Felsefi tartışmayı okurlarımız bilmektedirler. “Hiçbir şeyin yoktan var vardan yok edilemeyeceği, maddenin dönüşüme uğradığı” tezine karşılık yoktan var etmenin ilahi güç olduğu tezi meselesi. Bir de sihirbazların var olan bir şeyi insanın gözü önünde görünmez kılmaları gibi bir maharetleri var. İşin tartışması bir tarafa ama var olan bir sorunun yok denilerek yok olmayacağını artık sayın başbakanın iyi kavraması ve ona göre konuşması gerektiği açıktır.
Evet, kelimelerle oynarsak Türkiye’de bir Kürt sorununun olmadığını söylemek mümkün. Sorun Kürt sorunu değil Kürtlerin haklarının verilmemesinden kaynaklanan bir Türkiye sorunudur. Eğer kastedilen bu ise başbakanı tasdik etmek doğru olacaktır ancak sanırız başbakan bunu kast etmemektedir. “Ben Kürtler vardır” dedim sorun ortadan kalktı demek istiyorsa bu konuda da yanıldığı ortadadır. Her gün yurttaşların kanlarının akmasına neden olan olayların olduğu bir ülkede sorun yoktur demek abesle iştigal etmek demek olur.
Ülke içinde sürdürülen aralıksız operasyonların yanı sıra görüşme trafiğinin olumluya evirdiği bir anda sınır dışına hava akınları düzenlemek ve insanları orada öldürmek her halde bir iyi niyet hediyesi olarak kabul edilecek bir davranış olmaktan uzaktır.

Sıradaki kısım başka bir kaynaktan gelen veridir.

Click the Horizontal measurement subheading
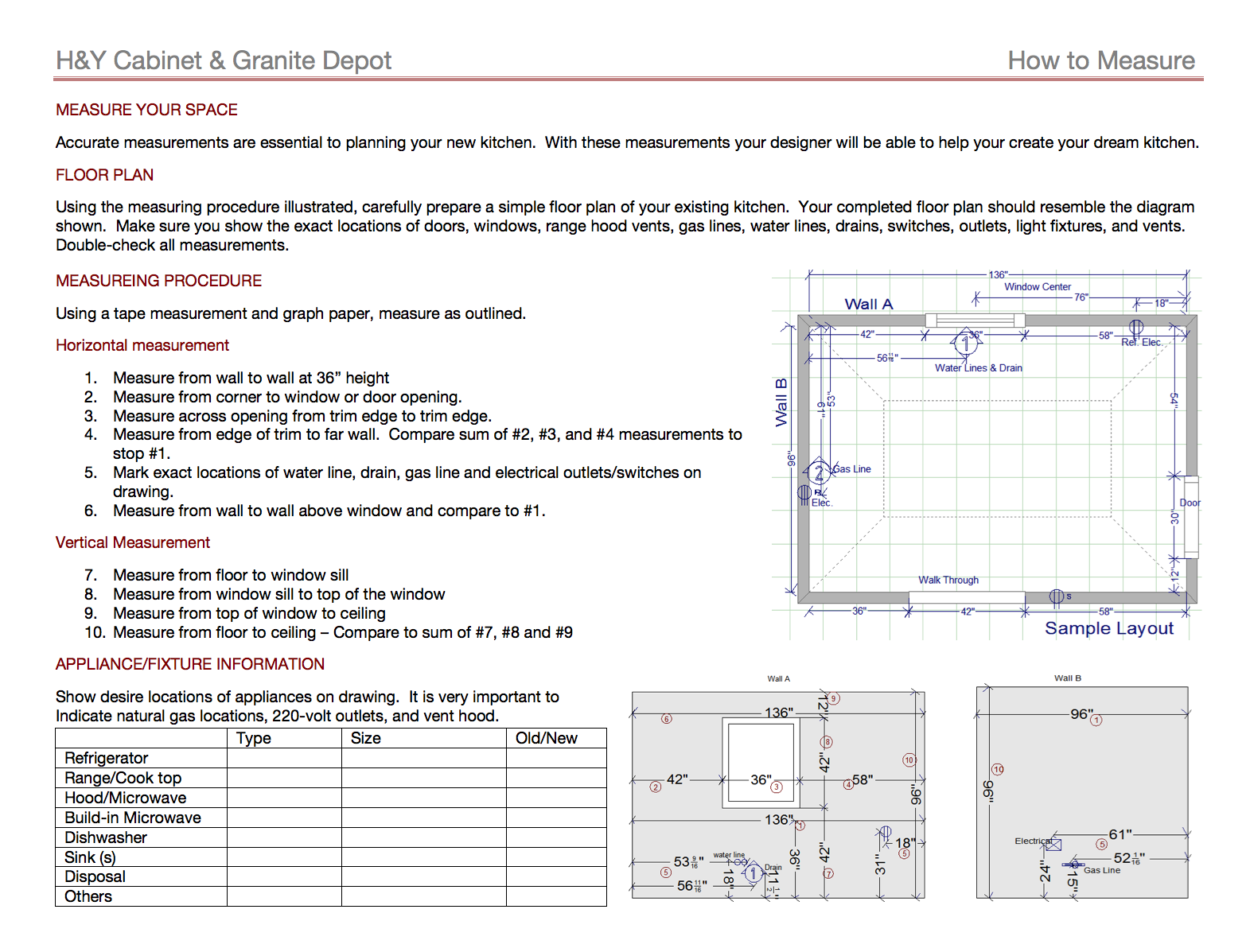 point(142,345)
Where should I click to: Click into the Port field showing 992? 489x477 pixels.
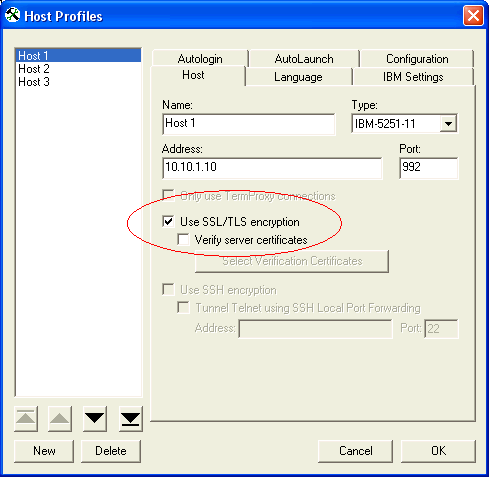pyautogui.click(x=429, y=168)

Sonuç olarak başta hükümet olmak üzere tarafların güven artırıcı adımlar atmaları gerektiği ve söylemlerini olumluya evirmelerinin daha yararlı olacağını düşünmekteyiz. Kimsede sihirli değnek olmadığına göre sorunlara yok demek de sorunları ortadan kaldırmıyor.